It actually is about the warning below :-)

> Now I think what you're trying to say is that we'll
> allow the share, and the (unrelated to the comment) warning is to
> ensure that the PKVM_PAGE_SHARED_OWNED is consistent with the share
> count.

So, the only case where the host should ever attempt do use
__pkvm_host_share_guest() on a page that is already shared is for a page
already shared *with an np-guest*. The page->host_share_guest_count being
elevated is the easiest way to check that the page is indeed in that
state, hence the warning.

If for example the host was trying to share with an np-guest a page that
is currently shared with the hypervisor, that check would fail. We can
discuss whether or not we would want to allow it, but for now there is
strictly no need for it so I went with the restrictive option. We can
relax that constraint later if need be.

> I think what you should have here, which would work better with the
> comment, is something like:
> 
>                 /* Only host to np-guest multi-sharing is tolerated */
> +               if (pkvm_hyp_vcpu_is_protected(vcpu))
> +                       return -EPERM;
> 
> That would even make the comment unnecessary.

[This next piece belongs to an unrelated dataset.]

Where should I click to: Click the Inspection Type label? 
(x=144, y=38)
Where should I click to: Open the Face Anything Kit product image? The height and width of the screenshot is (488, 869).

I would prefer not adding this here, handle___pkvm_host_share_guest() in
hyp-main.c already does that for us.

> 
> > +               WARN_ON(!page->host_share_guest_count);
> > +               break;
> > +       default:
> > +               ret = -EPERM;
> > +               goto unlock;
> > +       }
> > +
> > +       WARN_ON(kvm_pgtable_stage2_map(&vm->pgt, ipa, PAGE_SIZE, phys,
> > +                                      pkvm_mkstate(prot, PKVM_PAGE_SHARED_BORROWED),
> > +                                      &vcpu->vcpu.arch.pkvm_memcache, 0));
> > +       page->host_share_guest_count++;
> > +
> > +unlock:
> > +       guest_unlock_component(vm);
> > +       host_unlock_component();
> > +
> > +       return ret;
> > +}
> > diff --git a/arch/arm64/kvm/hyp/nvhe/pkvm.c b/arch/arm64/kvm/hyp/nvhe/pkvm.c
> > index d5c23449a64c..d6c61a5e7b6e 100644
> > --- a/arch/arm64/kvm/hyp/nvhe/pkvm.c
> > +++ b/arch/arm64/kvm/hyp/nvhe/pkvm.c
> > @@ -795,6 +795,13 @@ int __pkvm_teardown_vm(pkvm_handle_t handle)
> >         /* Push the metadata pages to the teardown memcache */
> >         for (idx = 0; idx < hyp_vm->nr_vcpus; ++idx) {
> >                 struct pkvm_hyp_vcpu *hyp_vcpu = hyp_vm->vcpus[idx];
> > +               struct kvm_hyp_memcache *vcpu_mc = &hyp_vcpu->vcpu.arch.pkvm_memcache;
> > +
> > +               while (vcpu_mc->nr_pages) {
> > +                       void *addr = pop_hyp_memcache(vcpu_mc, hyp_phys_to_virt);
> 
> nit: newline
> 
> Cheers,
> /fuad
> 
> 
> 
> > +                       push_hyp_memcache(mc, addr, hyp_virt_to_phys);
> > +                       unmap_donated_memory_noclear(addr, PAGE_SIZE);
> > +               }
> >
> >                 teardown_donated_memory(mc, hyp_vcpu, sizeof(*hyp_vcpu));
> >         }
> > --
> > 2.47.0.338.g60cca15819-goog
> >